While the agreement can be viewed as a letdown, the only thing that counts with climate change is action. To that end, there are only two relevant questions to ask of the Lima Call. First, will the deal drive action beyond what is presently being done to fight climate change? Or will countries be more likely to shirk on their commitments because they don’t have to submit to strong external verification processes?
The answers to these must be yes and no. Countries which came to the table with climate change actions will contribute to a global pact that will be sealed in Paris.These commitments are no less valid because they may not be monitored as certain parties would have preferred. If a country fails in its commitment, it is unlikely to be because of reporting, but rather because of some other inadequacy, such as funding, technology or political will.

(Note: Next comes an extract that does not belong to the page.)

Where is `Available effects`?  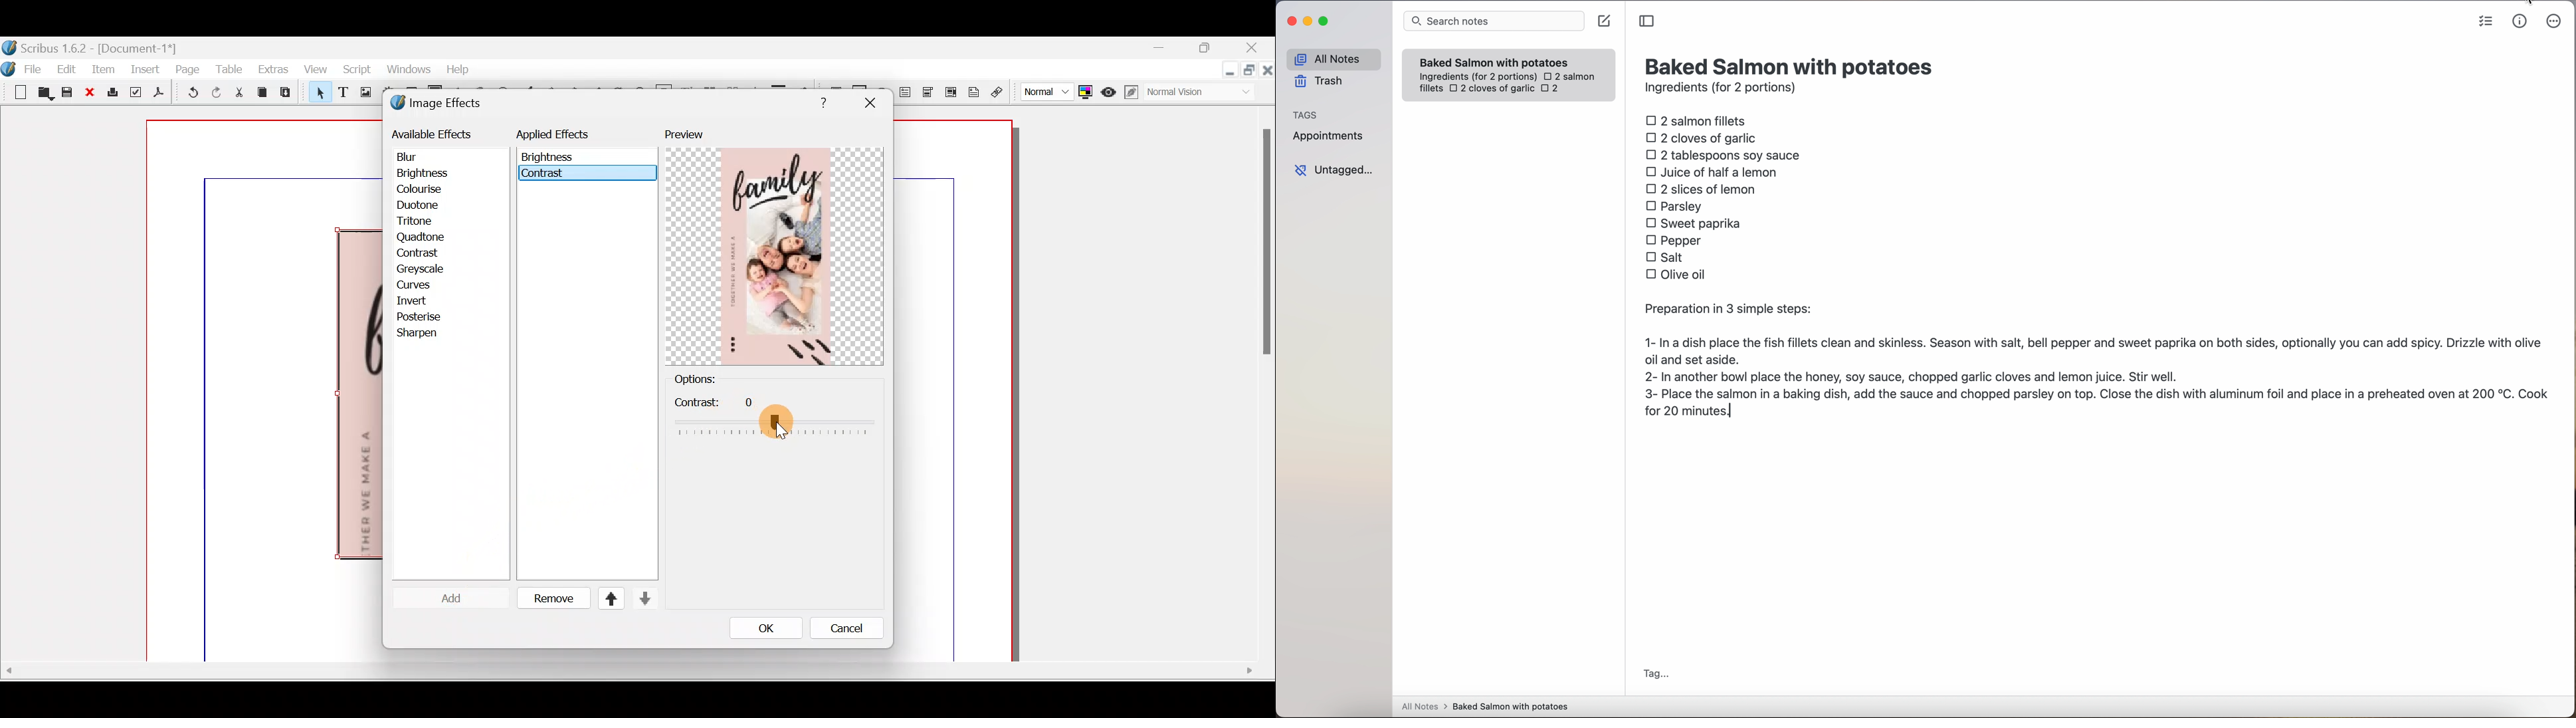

Reporting is not at the center of climate change action, nor should it be. The best reporting isn’t externally imposed; it arises as a result of internal compliance and strength of vision. Reporting guidelines can be globally suggested, but the push to meet these guidelines and making them relevant needs to be domestic, if it is to be sustainable. Developed countries used to monitoring others “for their own good” may not like their lack of supervisory power over other countries in this case. Sovereignty is, after all, more meaningful in a world where developing countries account for an increasing share of global GDP and global influence.

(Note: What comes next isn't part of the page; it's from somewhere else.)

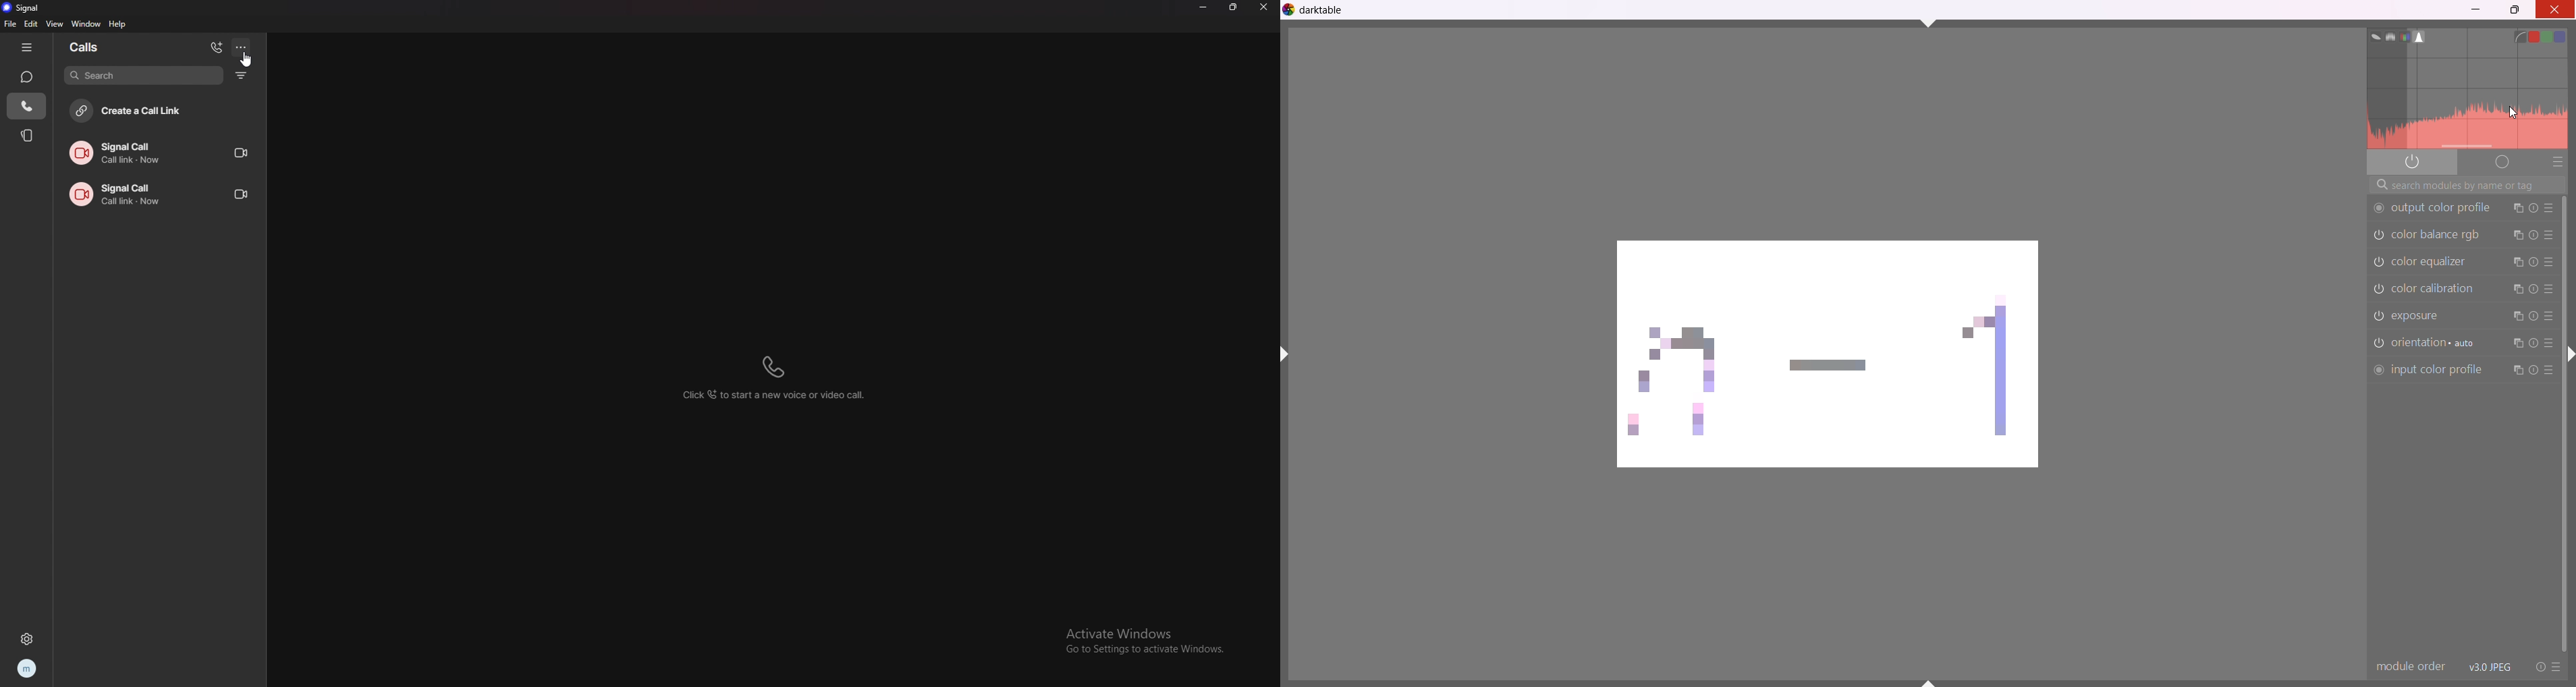 The height and width of the screenshot is (700, 2576). What do you see at coordinates (2434, 260) in the screenshot?
I see `color equalizor` at bounding box center [2434, 260].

Further on reporting, there are questions about whether the UNFCCC-defined reporting mechanisms are adequate to capture the full range of climate change action. For instance, China’s high speed rail network has obvious benefits to the country’s emissions profile and are a part of a holistic approach to low-carbon economics. And yet, the investments in the network may not qualify as climate change action, depending on who is doing the measuring.

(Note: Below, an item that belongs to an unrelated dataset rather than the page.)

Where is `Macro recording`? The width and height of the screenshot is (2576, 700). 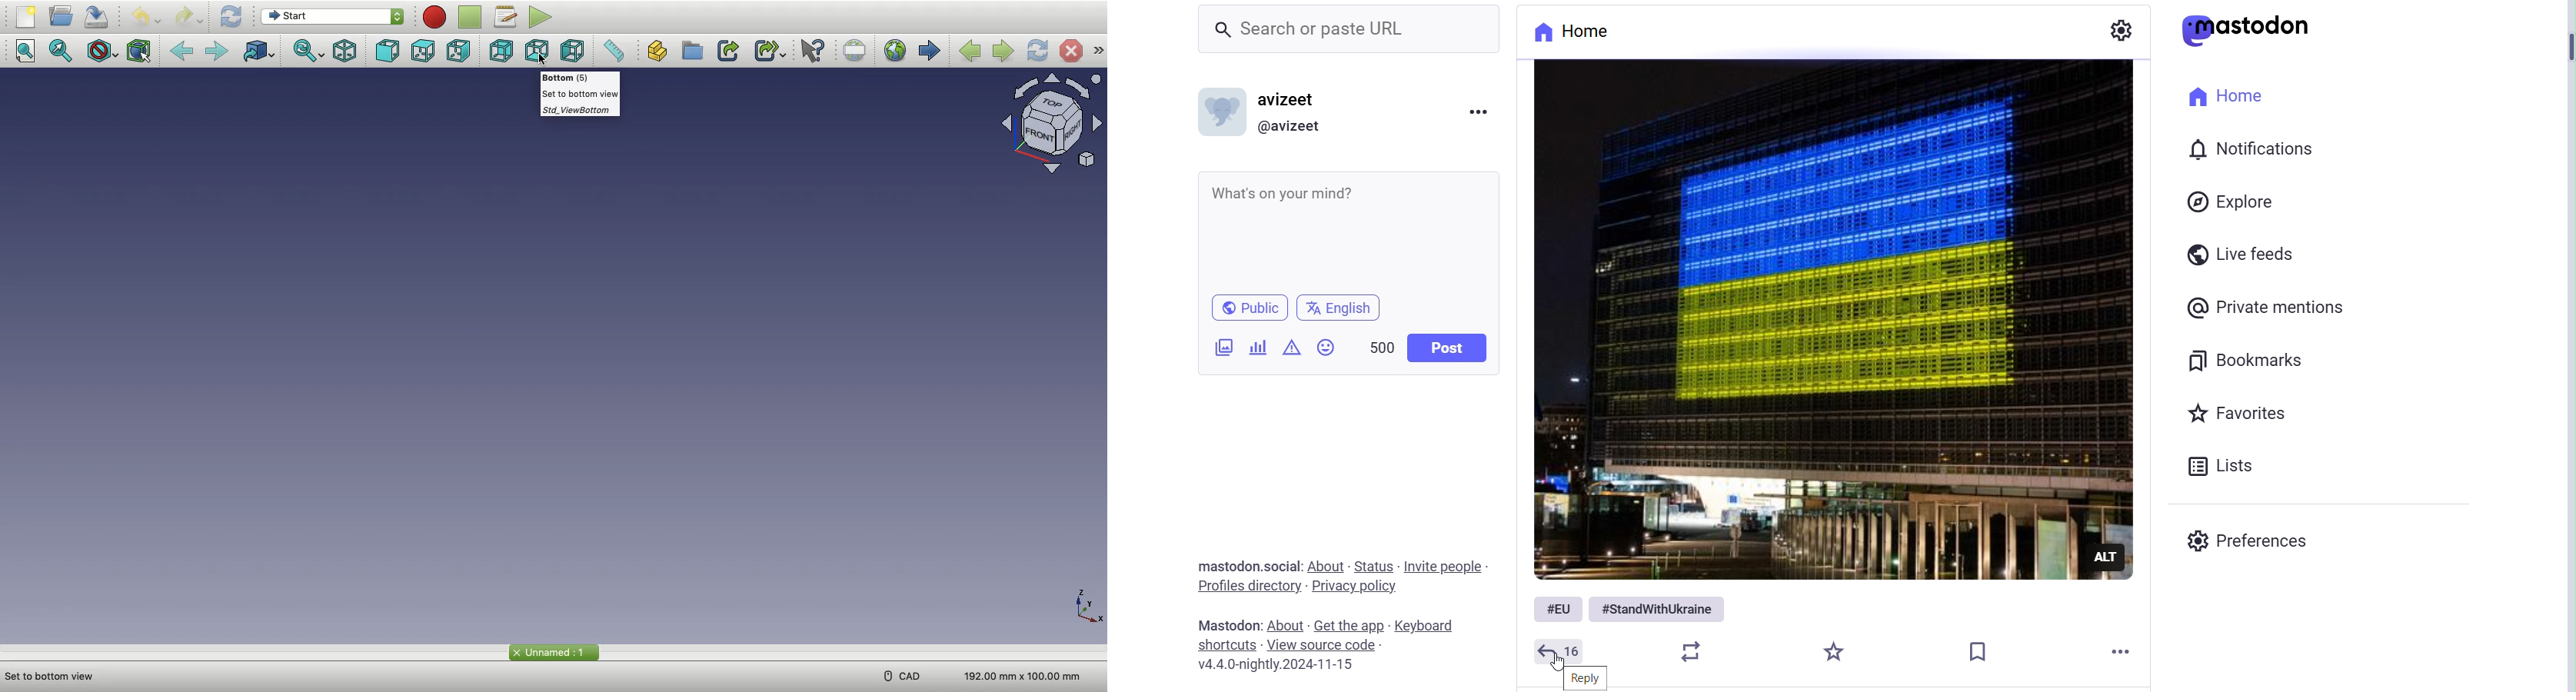 Macro recording is located at coordinates (436, 17).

The second question that should be asked of the Lima Call relates to its status as a precursor to next year’s COP meeting in Paris: does it go far enough, and will it raise the bar for the deal for Paris?
The key to answering this question is to understand the iterative nature of the search for climate action and climate answers. The lesson of the failed Copenhagen COP in 2009 was that, in the absence of a grand deal on climate change which laid actions towards long-term goals, we would instead have to work step-by-step.
In other words, each step — while insufficient and inadequate on its own — becomes a building block for the next step and the one after that. On its own, the Lima call may be inadequate because it fails to create a clear path to 2030 and 2050. But as part of a process, the nature of COP negotiations has already changed positively. We only need each step to bring the final goal a little closer within reach and to that extent, the Lima Call may be enough for now.
The Lima Call may make the grade because it puts countries’ commitments on the table, while pulling away from the tired divide which puts developed and developing countries on different sides of the table. Although it acknowledges “common but differentiated responsibilities,” it does not build the entire agreement on this principle.
This is both a welcome break from the past and also very much in line with the China-U.S. Climate deal announced a few weeks ago. Both these agreements are refreshing in that they focus on actions in the context of global collective responsibility, but on the basis that nations have different starting points. If a deal is to be struck in Paris, it will have to be built on the same grounds. Taken within this context, Lima can be seen as a step forward.
The views expressed in this article are the author’s own and do not necessarily reflect Fung Global Institute’s editorial policy.